- _STATED EXERCISE_: In the text on the DuckDB client-server protocol, which system first introduced the concept of a database server and client running on different computers?

- _PAGE EXCERPT_:
= = = = =
The DuckDB Client-Server Protocol – DuckDB

When databases first emerged, there was no distinction between a ‘client’ and a ‘server’, the whole database just ran on a single computer. Somewhere in the 80s, Sybase was the first to introduce the concept of a database ‘server’ and a ‘client’ running on different computers. Ever since, it was just assumed that every database system used a client-server architecture along with a communication protocol to talk between those. This was convenient, because the single mutable state stays in a single place under the control of a server, and there can be many clients at the same time reading and writing data. There are of course drawbacks to this method, most notably, those protocols can add a significant amount of overhead. If you’re curious to read more, we wrote a research paper on database protocols a while back.

Of course, there were always dissenters to the client/server architecture, most notably the ubiquitous SQLite in 2000, and of course DuckDB, first released in 2019. We made quite a lot of noise about implementing an in-process architecture, where there is no client/server, no protocol, just low-level API calls. This worked really well for interactive use cases in e.g., data science, where analysts would interact with their data for example in a Python notebook and their data was managed in a DuckDB instance running in the very same process. It also worked really well for the many use cases where DuckDB was just “glued” to an existing application to provide SQL functionality on data living in that application.

Being an in-process system works “less well” for use cases when trying to modify the same database file from multiple processes at the same time. There are a lot of use cases where this is relevant, for example, when inserting into the same database from a bunch of processes collecting telemetry while at the same time querying the same tables to drive a dashboard. There are very good technical reasons why we could not make this work, most notably, the fact that DuckDB keeps a bunch of state in main memory and would have to synchronize that state if multiple processes start making changes simultaneously.
= = = = =
- _SOURCE DATA_:

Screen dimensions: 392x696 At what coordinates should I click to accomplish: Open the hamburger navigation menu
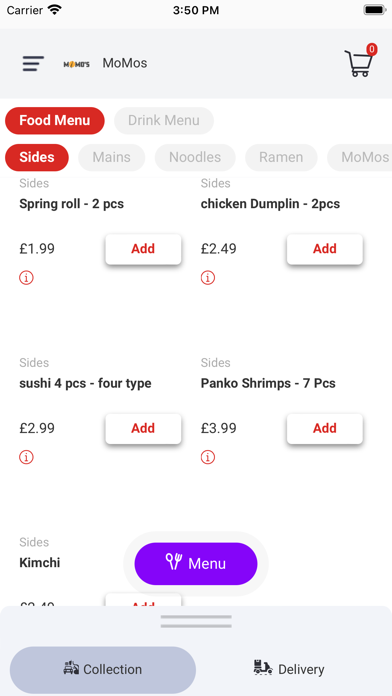33,63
= = = = =
- _IN RESPONSE_: Sybase, somewhere in the 80s.